[[ Material to process open ]]
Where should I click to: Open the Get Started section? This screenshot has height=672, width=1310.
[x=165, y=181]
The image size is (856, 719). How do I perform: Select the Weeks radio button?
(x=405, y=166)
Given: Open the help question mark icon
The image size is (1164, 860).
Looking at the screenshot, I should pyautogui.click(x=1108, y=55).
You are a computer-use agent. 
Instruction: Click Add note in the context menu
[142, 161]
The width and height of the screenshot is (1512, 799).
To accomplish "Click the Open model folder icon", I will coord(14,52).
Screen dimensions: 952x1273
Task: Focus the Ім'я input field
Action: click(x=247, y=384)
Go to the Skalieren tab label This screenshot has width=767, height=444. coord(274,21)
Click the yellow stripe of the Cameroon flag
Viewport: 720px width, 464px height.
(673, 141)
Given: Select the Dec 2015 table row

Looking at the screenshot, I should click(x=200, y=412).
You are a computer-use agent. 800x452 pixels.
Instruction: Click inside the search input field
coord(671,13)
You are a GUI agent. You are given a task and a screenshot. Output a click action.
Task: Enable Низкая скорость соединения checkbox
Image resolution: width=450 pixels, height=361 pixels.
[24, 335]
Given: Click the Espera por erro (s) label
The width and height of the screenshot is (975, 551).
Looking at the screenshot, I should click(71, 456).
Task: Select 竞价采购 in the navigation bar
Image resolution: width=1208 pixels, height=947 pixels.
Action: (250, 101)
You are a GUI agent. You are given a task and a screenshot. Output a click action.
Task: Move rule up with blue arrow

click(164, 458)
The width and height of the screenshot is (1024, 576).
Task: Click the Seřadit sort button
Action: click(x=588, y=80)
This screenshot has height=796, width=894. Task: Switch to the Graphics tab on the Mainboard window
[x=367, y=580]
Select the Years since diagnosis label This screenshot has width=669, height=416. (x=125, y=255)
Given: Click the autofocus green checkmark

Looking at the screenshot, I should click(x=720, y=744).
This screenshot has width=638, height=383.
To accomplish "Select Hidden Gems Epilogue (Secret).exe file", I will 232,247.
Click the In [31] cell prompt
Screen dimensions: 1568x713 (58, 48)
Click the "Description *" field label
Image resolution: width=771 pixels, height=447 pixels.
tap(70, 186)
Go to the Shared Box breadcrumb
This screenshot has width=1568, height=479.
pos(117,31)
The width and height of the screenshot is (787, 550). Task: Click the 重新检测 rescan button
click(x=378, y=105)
[[ Material to process closed ]]
### Requirement:
Repeat the entries above verbatim.

### Result for this exercise:
Where should I click to: Open the Get Started section? This screenshot has height=672, width=1310.
[x=165, y=181]
The image size is (856, 719). How do I perform: Select the Weeks radio button?
(x=405, y=166)
Given: Open the help question mark icon
The image size is (1164, 860).
Looking at the screenshot, I should pyautogui.click(x=1108, y=55).
You are a computer-use agent. 
Instruction: Click Add note in the context menu
[142, 161]
The width and height of the screenshot is (1512, 799).
To accomplish "Click the Open model folder icon", I will coord(14,52).
Screen dimensions: 952x1273
Task: Focus the Ім'я input field
Action: click(x=247, y=384)
Go to the Skalieren tab label This screenshot has width=767, height=444. coord(274,21)
Click the yellow stripe of the Cameroon flag
Viewport: 720px width, 464px height.
(673, 141)
Given: Select the Dec 2015 table row

Looking at the screenshot, I should click(x=200, y=412).
You are a computer-use agent. 800x452 pixels.
Instruction: Click inside the search input field
coord(671,13)
You are a GUI agent. You are given a task and a screenshot. Output a click action.
Task: Enable Низкая скорость соединения checkbox
Image resolution: width=450 pixels, height=361 pixels.
[24, 335]
Given: Click the Espera por erro (s) label
The width and height of the screenshot is (975, 551).
Looking at the screenshot, I should click(71, 456).
Task: Select 竞价采购 in the navigation bar
Image resolution: width=1208 pixels, height=947 pixels.
Action: (250, 101)
You are a GUI agent. You are given a task and a screenshot. Output a click action.
Task: Move rule up with blue arrow

click(164, 458)
The width and height of the screenshot is (1024, 576).
Task: Click the Seřadit sort button
Action: click(x=588, y=80)
This screenshot has height=796, width=894. Task: Switch to the Graphics tab on the Mainboard window
[x=367, y=580]
Select the Years since diagnosis label This screenshot has width=669, height=416. (x=125, y=255)
Given: Click the autofocus green checkmark

Looking at the screenshot, I should click(x=720, y=744).
This screenshot has width=638, height=383.
To accomplish "Select Hidden Gems Epilogue (Secret).exe file", I will 232,247.
Click the In [31] cell prompt
Screen dimensions: 1568x713 (58, 48)
Click the "Description *" field label
Image resolution: width=771 pixels, height=447 pixels.
tap(70, 186)
Go to the Shared Box breadcrumb
This screenshot has width=1568, height=479.
pos(117,31)
The width and height of the screenshot is (787, 550). Task: Click the 重新检测 rescan button
click(x=378, y=105)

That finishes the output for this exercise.